Supplied text.
################

HISTORY 302G: Peoples, Armies and Governments of the Second World War (HISTORY 202G)
Clausewitz conceptualized war as always consisting of a trinity of passion, chance, and reason, mirrored, respectively, in the people, army and government. Following Clausewitz, this course examines the peoples, armies, and governments that shaped World War II. Analyzes the ideological, political, diplomatic and economic motivations and constraints of the belligerents and their resulting strategies, military planning and fighting. Explores the new realities of everyday life on the home fronts and the experiences of non-combatants during the war, the final destruction of National Socialist Germany and Imperial Japan, and the emerging conflict between the victors. How the peoples, armies and governments involved perceived their possibilities and choices as a means to understand the origins, events, dynamics and implications of the greatest war in history.
Terms: Spr
| Units: 5
Instructors:
Vardi, G. (PI)
HISTORY 303: Premodern Economic Cultures (HISTORY 203)
Modern economists have made a science of studying the aggregate effects of individual choices. This science is based on the realities of personal freedom and individual choice. Prior to the modern era, however, different realities comprised very different economic cultures: moral economies in which greed was evil and generosity benefitted the patron's soul; familial collectives operating within historical conditioned diasporas; economies of obligation that threatened to collapse under their own weight as economic structures shifted. In this course we will be reading cross-culturally to develop an understanding of the shared and distinct elements of premodern economic cultures.
Last offered: Autumn 2024
| Units: 4-5
HISTORY 303C: History of Ignorance
Scholars pay a lot of attention to knowledge--how it arises and impacts society--but much less attention has been given to ignorance, even though its impacts are equally profound. Here we explore the political history of ignorance, through case studies including: corporate denials of harms from particular products (tobacco, asbestos), climate change denialism, and creationist rejections of Darwinian evolution. Students will be expected to produce a research paper tracing the origins and impact of a particular form of ignorance.

################

Record extracts.
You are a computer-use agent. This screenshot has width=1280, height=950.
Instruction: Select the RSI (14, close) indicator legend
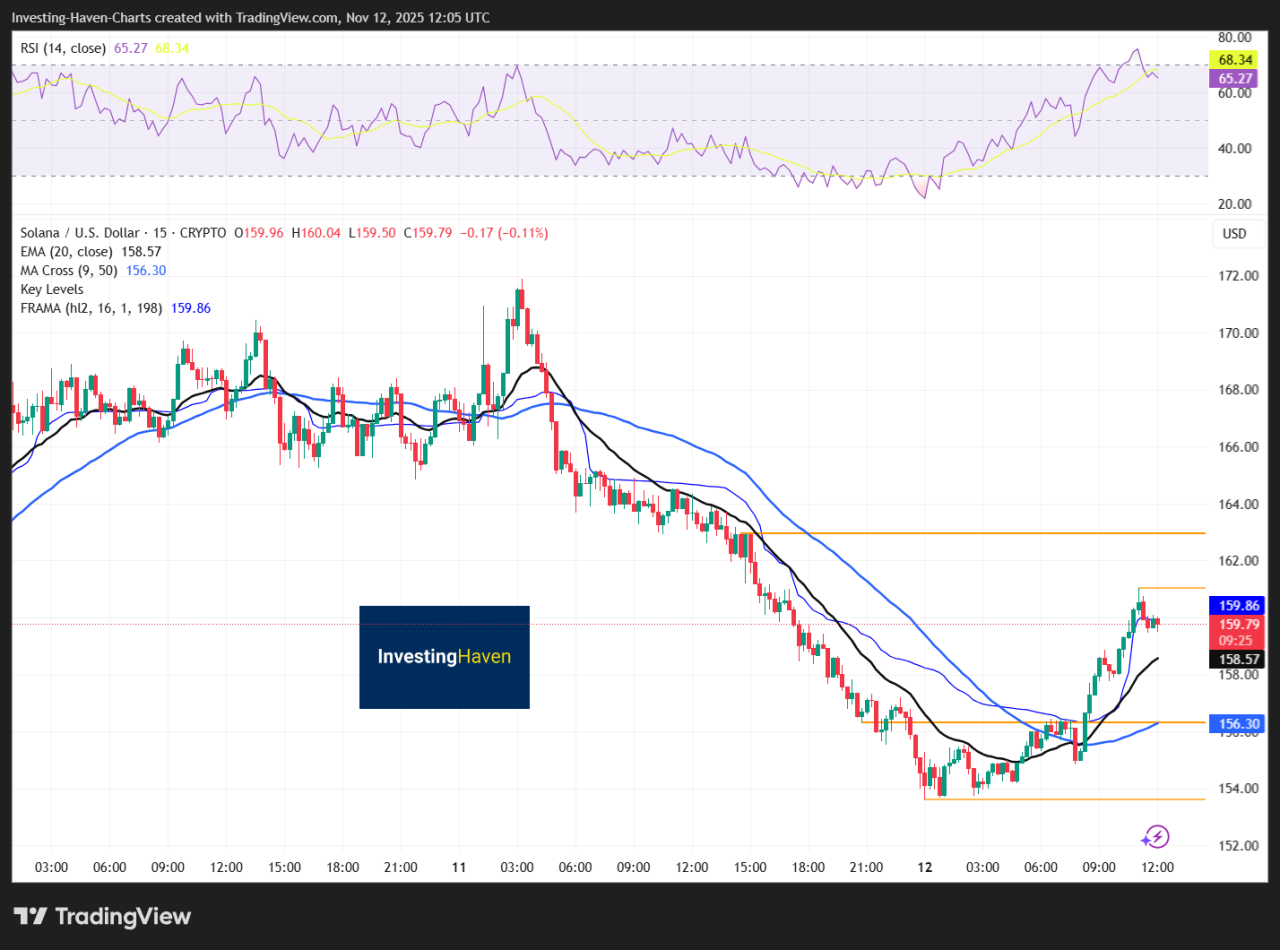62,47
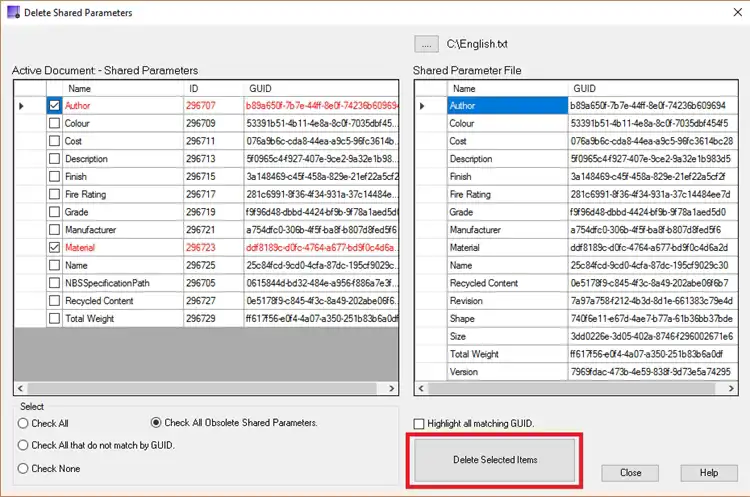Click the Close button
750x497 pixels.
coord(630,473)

################

What you need to do.
Continue the history course catalog above, starting right after its last sentence.

Response below.
Last offered: Autumn 2021
| Units: 4-5
HISTORY 303F: Words and Things in the History of Classical Scholarship (CLASSICS 331)
How have scholars used ancient texts and objects since the revival of the classical tradition? How did antiquarians study and depict objects and relate them to texts and reconstructions of the past? What changed and what stayed the same as humanist scholarship gave way to professional archaeologists, historians, and philologists? Focus is on key works in the history of classics, such as Erasmus and Winckelmann, in their scholarly, cultural, and political contexts, and recent critical trends in intellectual history and the history of disciplines.
Last offered: Winter 2019
| Units: 4-5
HISTORY 304: Approaches to History
For first-year History and Classics Ph.D. students. This course explores ideas and debates that have animated historical discourse and shaped historiographical practice over the past half-century or so. The works we will be discussing raise fundamental questions about how historians imagine the past as they try to write about it, how they constitute it as a domain of study, how they can claim to know it, and how (and why) they argue about it.
Terms: Aut
| Units: 5
Instructors:
Riskin, J. (PI)
;
Wigen, K. (PI)
HISTORY 304A: Capstone: Reimagining History (HISTORY 204A, HISTORY 299CA)
This class explores, through analysis and practice, the ways in which history can be told and experienced through means other than traditional scholarly narratives. Approaches include literary fiction and non-fiction, digital media, graphic arts, maps, exhibitions, and film. A final project will require students to produce their own innovative work of history. History Majors completing the capstone requirement through this course should enroll in
HISTORY 299CA.
| Units: 5
HISTORY 304D: Advanced Topics in Agnotology (HISTORY 204D)
Advanced research into the history of ignorance. Our goal will be to explore how ignorance is created, maintained and destroyed, using case studies from topics such as tobacco denialism, global climate denialism, and other forms of resistance to knowledge making. Course culminates in a research paper on the theory and practice of agnotology, the science of ignorance.
Terms: Win
| Units: 4-5
Instructors:
Proctor, R. (PI)
HISTORY 304G: War and Society (HISTORY 204G, INTNLREL 104G, POLISCI 104G, REES 304G)
(
History 204G/
POLISCI 104G/
INTNLREL 104G is an undergraduate course offered for 5 units;
History 304G is a graduate course offered for 4-5 units.) How Western societies and cultures have responded to modern warfare. The relationship between its destructive capacity and effects on those who produce, are subject to, and must come to terms with its aftermath. Literary representations of WW I; destructive psychological effects of modern warfare including those who take pleasure in killing; changes in relations between the genders; consequences of genocidal ideology and racial prejudice; the theory of just war and its practical implementation; how wars end and commemorated.
Terms: Spr
| Units: 4-5
Instructors:
Weiner, A. (PI)
HISTORY 304M: Approaches to History for M.A. Students (CLASSICS 240)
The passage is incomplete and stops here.